◆ **Aim**
Collect each line below that contains the word "icon" and copy it in full.

◆ **Task material**

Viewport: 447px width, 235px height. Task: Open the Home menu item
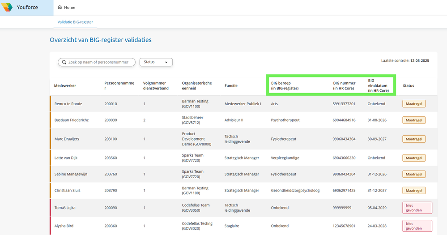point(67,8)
---
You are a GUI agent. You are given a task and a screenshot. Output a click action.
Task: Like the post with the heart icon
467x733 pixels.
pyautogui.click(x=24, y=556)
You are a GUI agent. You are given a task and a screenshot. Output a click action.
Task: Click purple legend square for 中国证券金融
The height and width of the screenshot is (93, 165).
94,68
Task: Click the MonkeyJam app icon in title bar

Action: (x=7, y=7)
---
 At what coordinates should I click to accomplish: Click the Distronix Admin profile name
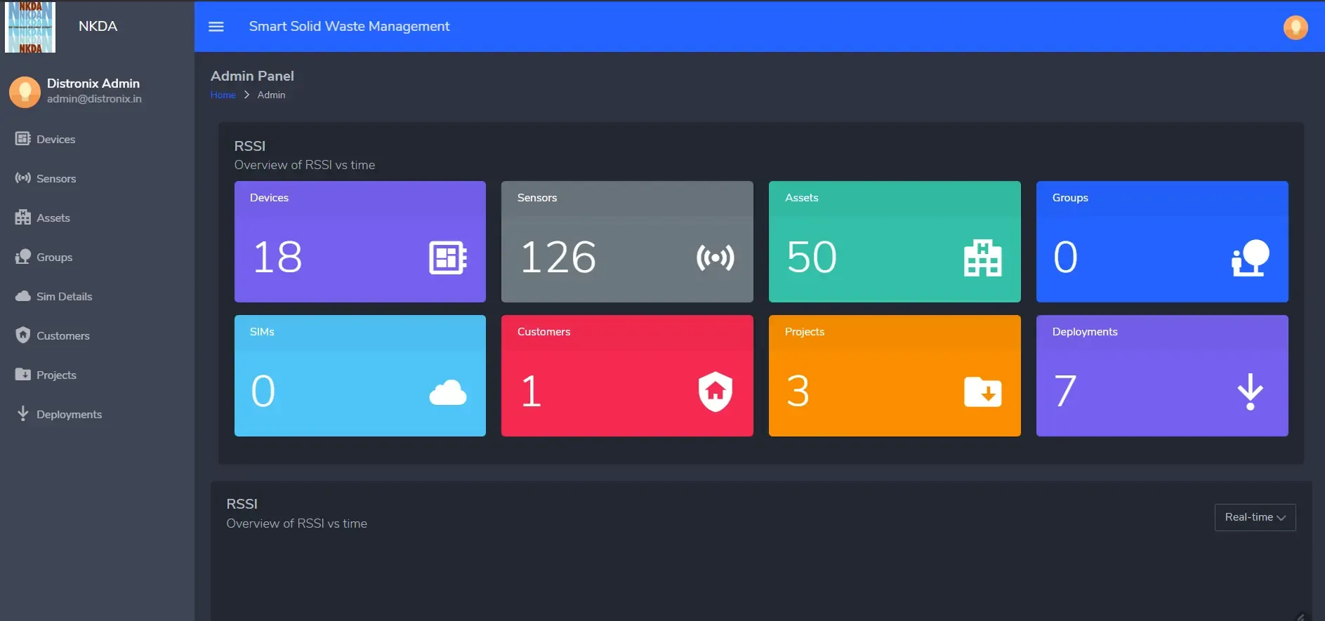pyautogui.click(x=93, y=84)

◆ **Written response**
Task: Like the post with the heart icon
Task: Click the MonkeyJam app icon in title bar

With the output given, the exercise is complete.